Ao longo desses 10 meses de desemprego, aprendi um bocado (como se diz na minha terra). Não procuro dores mas, sei o quanto escalar e viver podem doer. Não há dor que mais incomode do que desistir e negar o aprendizado, ou seja, desistir de evoluir.

Hoje, após 5 anos escalando, o estilo de vida é outro, o amor envolvido é imensurável, a fé… Nem se fala! Tanta coisa é requisito para escalada e para vida. Nesses últimos meses escalei muito, caí muito, confiei na ‘seg’. Me reavaliei, aceitei a sensação de perda, de estar perdida mas, me sinto orgulhosa por não desistir de escalar minha própria vida.

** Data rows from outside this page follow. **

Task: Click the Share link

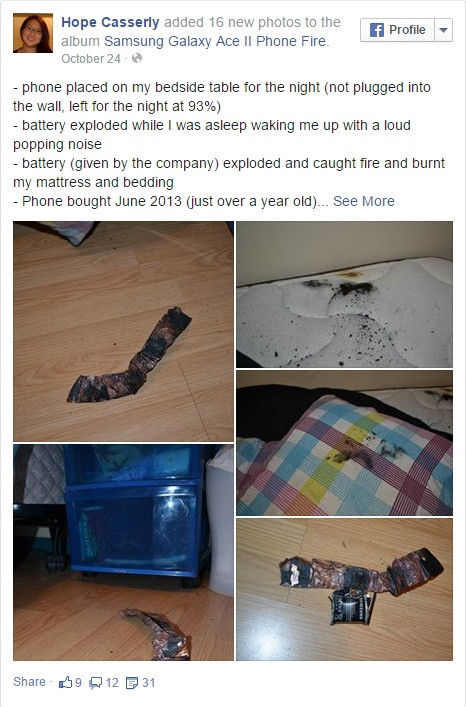Action: pos(29,682)

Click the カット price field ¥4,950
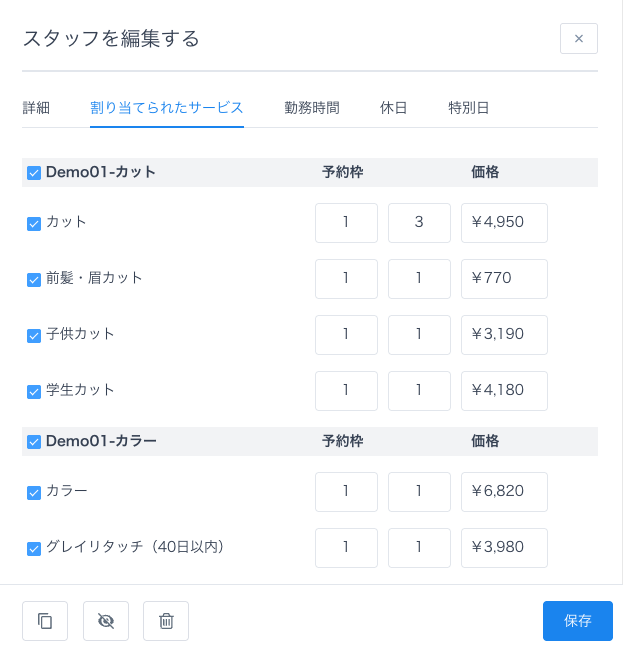click(x=504, y=223)

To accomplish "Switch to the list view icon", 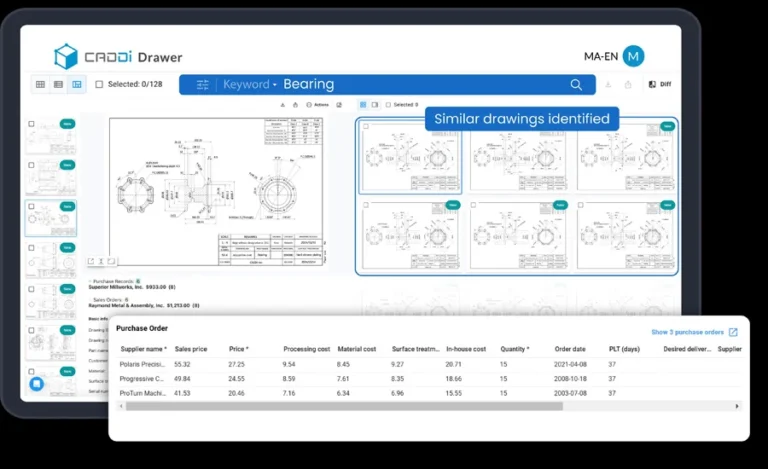I will 58,84.
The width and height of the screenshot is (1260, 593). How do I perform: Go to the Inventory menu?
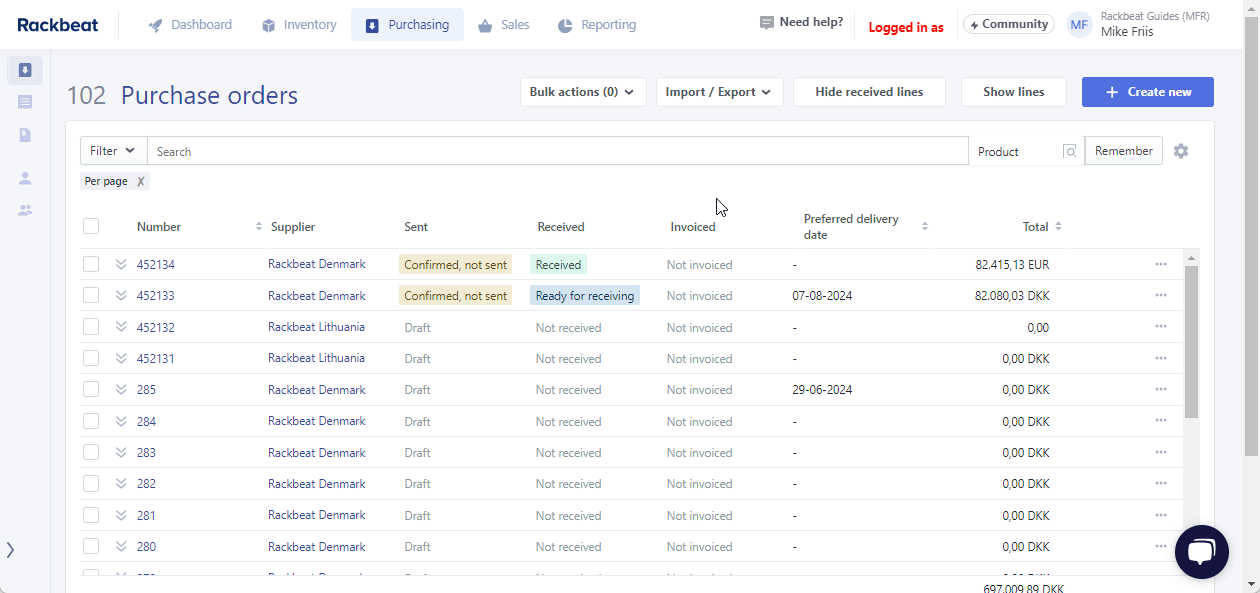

Foto: Acervo pessoal Janine Falcão

There are 4 comments

  1. Pedro Campos

    “Não é toda ‘seg’ que nos da a segurança necessária numa possível queda e, através dessa ideia, passei a prestar mais atenção nos movimentos de quem me proponho segurar. Até o ouvido parece que desentupiu, avaliando de onde vem os betas mais importantes.”

    Grande lição da escalada da vida.

    Imagino o quanto deve ter sido difícil esses meses depois da demissão, mas são os cruxes da vida que todos nós passamos.

    Uma coisa é certa, essa escalada não para e quem não quiser continuar subindo pode acabar caindo.